# HD DVD player for xbox 360



## robk_11 (Feb 4, 2007)

Does anyone think this is worth getting? I like a lot of people am on the fence with the whole format thing. I figured this is a cheap way to make the initial plunge into some form of HD. I have read some good and not so good reviews for the player. any help would be great!


----------



## John Simpson (May 10, 2007)

If you have an HD screen or projector and want to get into HD viewing, it's a good first step.

Personally, I'm reluctant to buy HD-DVDs now that Blu-ray is gaining ground, but the pundits could be wrong!


----------



## bonehead848 (Jan 21, 2007)

i would personally wait a while before buying the add on. As John said, blue ray has currently got a lot of ground on hddvd.


----------



## robk_11 (Feb 4, 2007)

thanks for the replies guys. my thoughts were $170 wouldn't be a huge loss if HD DVD went the way of the dodo. i'm still on the fence though...


----------



## avaserfi (Jul 5, 2007)

robk_11 said:


> thanks for the replies guys. my thoughts were $170 wouldn't be a huge loss if HD DVD went the way of the dodo. i'm still on the fence though...


Well, if you are still on the fence I had a friend complaining about the add-on saying it was not capable of dealing with the HD audio formats.

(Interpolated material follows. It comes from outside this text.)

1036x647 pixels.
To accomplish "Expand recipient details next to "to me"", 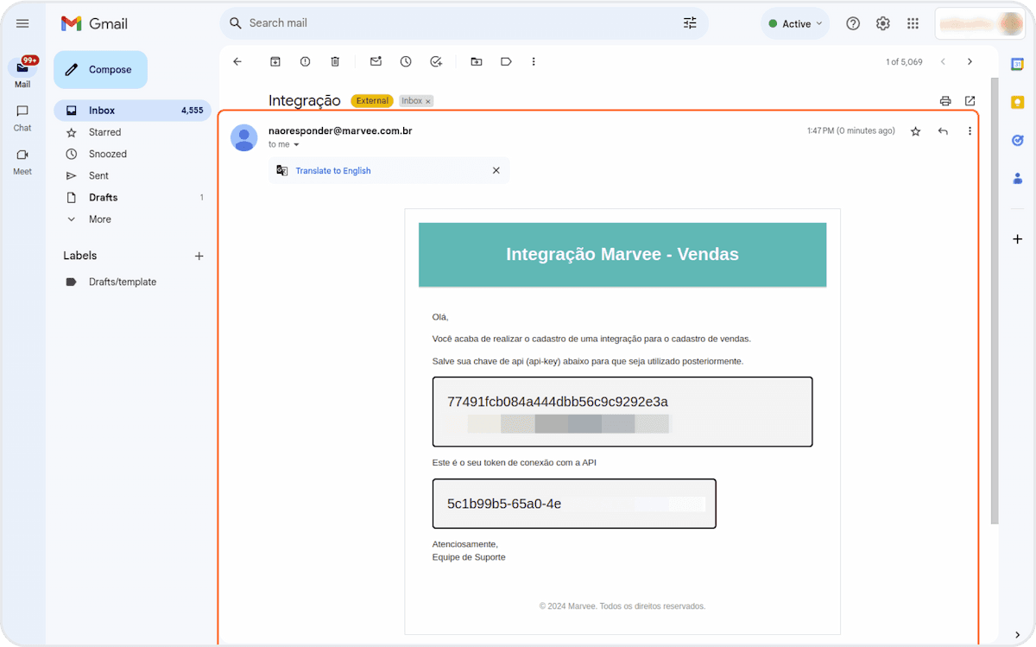I will coord(296,145).
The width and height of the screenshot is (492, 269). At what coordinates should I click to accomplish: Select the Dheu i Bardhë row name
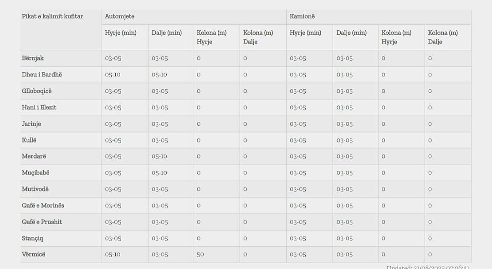(x=42, y=74)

For $170 you could get a much better stand alone unit if this is the case.


----------



## bonehead848 (Jan 21, 2007)

robk_11 said:


> thanks for the replies guys. my thoughts were $170 wouldn't be a huge loss if HD DVD went the way of the dodo. i'm still on the fence though...


That is certainly understandable but what would cause me to hold off is that most analysts are already claiming that hddvd has gone the way of the dodo.


----------



## bobgpsr (Apr 20, 2006)

Microsoft ought to drop the price of the 360 HD DVD add-on to ~$80 for it to be a reasonable value -- given the price of standalones.


----------